隣のS君やK君が受けているPTといわれる作業療法はRYUは受けなくて良かった。
OTと言われる下肢のリハビリだけだったので逆に退屈な時間が多かったようだ。
ここには1階から2階まで長いスロープがあってこれを車イスで上ったり下りたりするのも訓練のひとつだ。
この訓練のおかげでRYUの上肢はとてもたくましくなった。
握力もついたし何より食べるようになったので体重も増え ベットなどに座っていると体格が良すぎて
入院患者には見られない。
よく同じ車イスの年配の方に「お前は何で入院しとるんか~」とからかわれていた。
足のリハビリはかなりきつかったようだ。
ベットのような機械に体を固定させてそれが徐々に立てられて行く。
左右の足の長さが違う為右足一本で体を支えなければいけない。
初めは5分から・・時間は少しづつ延ばされていった。
こ
れがRYUにとっては苦痛だったようだ。
アキレスが固まってしまっている為つま先で立つ型になる。
でも機械によってとはいえ 事後後初めてRYUの立った姿を見た時私はとても感激した。
身長もとても伸びている。本当に嬉しかった。
リハ担当の先生と入院後しばらくして訓練計画のお話をしたが先生は「前の病院は一体どんな
リハをしていたのか」と怒っておられた。
「膝も右ひじも アキレスもこんな風に固まらせない為にリハビリをするのにひど過ぎる」と・・・
私も前の病院のリハ担当の先生に対しては「甘すぎる」と思っていた。
RYUが「今日は頭が痛い」「調子が悪い」と言うと簡単に休ませるし RYUが痛がると
「痛い?大丈夫?これくらいならいける?」とRYUに合わせたリハをしていた。
リハビリは本人にとってとても苦痛が伴う事はわかるが それを耐えて頑張らないと運動機能がどんどん駄目になる。
何度も先生にお願いした。
「RYUに合わせず厳しくリハをして下さい。

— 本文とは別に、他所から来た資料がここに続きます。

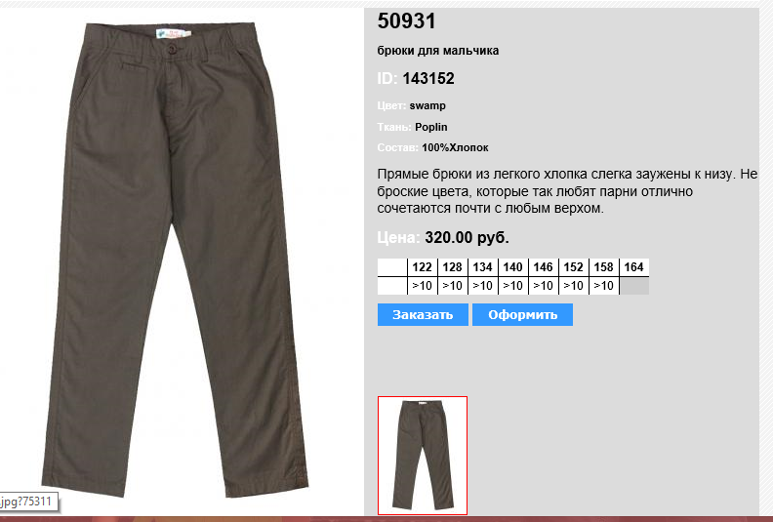Click the greyed-out cell under size 164
Viewport: 773px width, 522px height.
coord(634,286)
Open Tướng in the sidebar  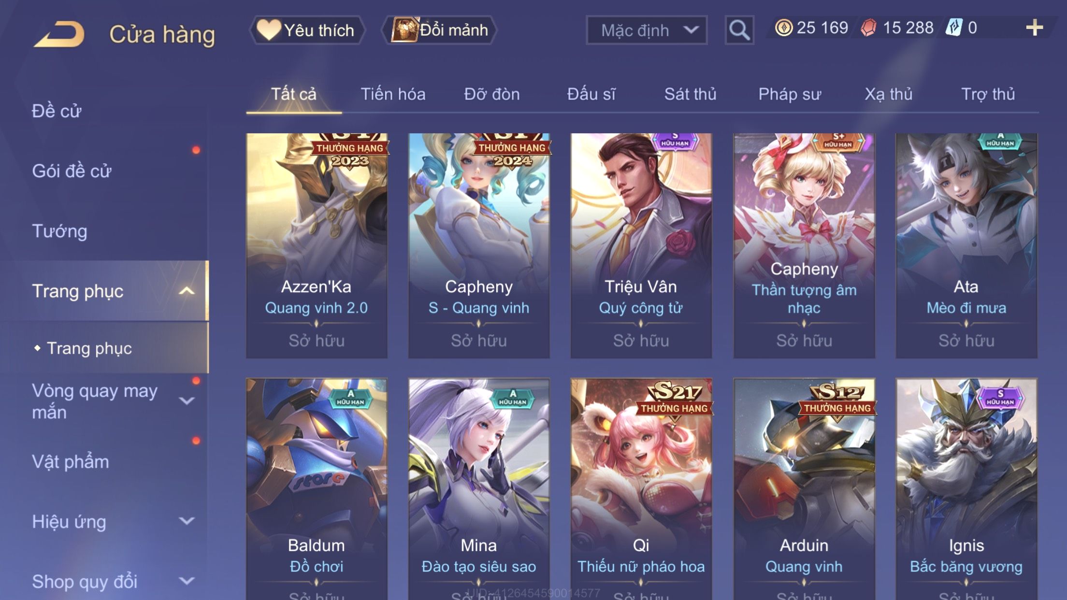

それが本人の為です」
しかしその先生は「でもRYU君は痛がりますから・・」と一向にやり方を変えなかった。
当然優しくて甘いその先生の事はRYUは好きだった。
リハ・・というよりプロレスの話をしたり好きな歌手の話をしたり・・
そういうフォローもありがたいとは思ったがリハビリは進まなかった。
この事を脊損センターのリハの先生に告げると「はぁ~」とため息をついておられた。
「それじゃあこうなっても仕方ないな」と・・・
少し長い時間機械を使って立っていられる様になると 今度は2本のポールにつかまって右足一本での歩行訓練が始まった。
最初は両手で全体重を支えるだけでいっぱいいっぱいだったが 右足を少しずつ前にずらせるようになる。
入院から一ヶ月もするとRYUは「毎日来なくていいよ」と言うようになった。
「病院食も食べれるし洗濯も病院のコインランドリーで自分で出来る。でもお小遣いだけちょっと置いていってね~」
人見知りはするが、慣れると社交的なRYUはいろんな年代の人と友達になり訓練以外は
いつも喫煙室でおしゃべりしていた。
お小遣いは週2回移動図書館が来てくれて漫画の本が借りられるからだ。
取り合えず様子見に一日置きに行くようにしたがRYUは「そんなに来なくていいって言ったやん。
ここは遠くから入院に来てる人が多いから親がいつもいつも来てる人は少ないし恥ずかしい」
母親が来て何が恥ずかしいのよ~と思ったがその成長が嬉しかった。